Le voyageur s’approcha de l’espèce de comptoir derrière lequel Mlle Charlotte Ducatier mettait ses écritures à jour. Il posa par terre ses deux valises.

« Je voudrais, dit-il, une chambre, jusqu’à demain matin.

– Très bien, monsieur. Le six. Au premier étage. Voulez-vous remplir votre fiche ? »

Pendant que l’homme écrivait, Mlle Charlotte décrocha une clef du tableau qui montrait vingt-cinq crochets numérotés, et elle s’adressa, sans élever la voix, à quelqu’un qu’on ne voyait pas :

« Père, veux-tu conduire Monsieur au six ? »

Sur quoi, M. Ducatier apparut, empressé, poli, soulevant son béret à l’adresse du nouveau venu. Il s’empara des valises.

« Par ici l’escalier, monsieur. »

Ils montèrent, l’un derrière l’autre. Mlle Charlotte, restée seule, ne jeta qu’un coup d’œil indifférent à la fiche que le voyageur venait de remplir et qui ne contenait d’ailleurs que des indications tout à fait banales. Elle ne reprit pas sa besogne. Mlle Charlotte demeura songeuse, mordillant le bout de son porte-plume.

M. Ducatier descendit presque aussitôt. Il échangea avec sa fille un regard assez singulier, où l’on pouvait distinguer quelque connivence et un peu d’inquiétude, avec quelque chose de plus, qui sentait le mystère et n’était peut-être, après tout, que de la curiosité.

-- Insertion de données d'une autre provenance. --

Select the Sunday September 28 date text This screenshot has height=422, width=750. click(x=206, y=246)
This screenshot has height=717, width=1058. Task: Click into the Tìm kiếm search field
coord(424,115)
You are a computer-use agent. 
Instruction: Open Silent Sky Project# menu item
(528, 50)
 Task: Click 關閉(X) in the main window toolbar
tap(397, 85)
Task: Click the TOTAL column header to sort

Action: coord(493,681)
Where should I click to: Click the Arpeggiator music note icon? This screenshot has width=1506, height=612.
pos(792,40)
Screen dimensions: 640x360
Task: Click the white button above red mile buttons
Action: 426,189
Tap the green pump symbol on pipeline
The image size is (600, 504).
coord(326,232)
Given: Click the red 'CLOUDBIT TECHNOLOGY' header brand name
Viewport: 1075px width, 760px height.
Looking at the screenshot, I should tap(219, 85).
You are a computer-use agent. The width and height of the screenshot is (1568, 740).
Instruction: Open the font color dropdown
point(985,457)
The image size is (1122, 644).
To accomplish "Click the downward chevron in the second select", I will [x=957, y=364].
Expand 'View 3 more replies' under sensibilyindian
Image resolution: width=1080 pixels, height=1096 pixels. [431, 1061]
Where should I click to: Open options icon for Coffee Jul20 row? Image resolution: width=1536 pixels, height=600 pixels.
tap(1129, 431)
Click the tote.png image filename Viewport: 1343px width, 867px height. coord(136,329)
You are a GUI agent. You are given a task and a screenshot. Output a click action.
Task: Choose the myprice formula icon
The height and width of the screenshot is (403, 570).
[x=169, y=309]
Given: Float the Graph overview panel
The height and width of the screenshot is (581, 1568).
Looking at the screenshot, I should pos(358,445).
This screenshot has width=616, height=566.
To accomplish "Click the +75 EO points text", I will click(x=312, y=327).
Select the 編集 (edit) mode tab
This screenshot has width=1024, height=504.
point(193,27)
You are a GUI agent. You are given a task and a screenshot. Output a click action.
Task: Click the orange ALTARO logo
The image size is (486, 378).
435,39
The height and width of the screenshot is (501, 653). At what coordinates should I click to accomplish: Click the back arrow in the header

Pas un mot ne fut prononcé, et il faut dire que ce silence prêtait à leur attitude un caractère particulièrement bizarre et secret.

Cependant, ni elle ni lui n’avaient l’air de méchants conspirateurs. Bien au contraire, Mlle Charlotte était une grande fille pâle, aux traits extrêmement doux et bienveillants. Quant à son père, il lui ressemblait, et son visage, beaucoup plus coloré, n’en était pas moins celui d’un homme paisible et débonnaire.

M. Ducatier ne rentra pas dans le petit salon où il lisait le journal lorsque l’appel de sa fille l’avait fait accourir à ses devoirs d’hôtelier. Il se mit à marcher de long en large, et, de temps en temps, leurs yeux se rencontraient. On aurait dit qu’ils attendaient…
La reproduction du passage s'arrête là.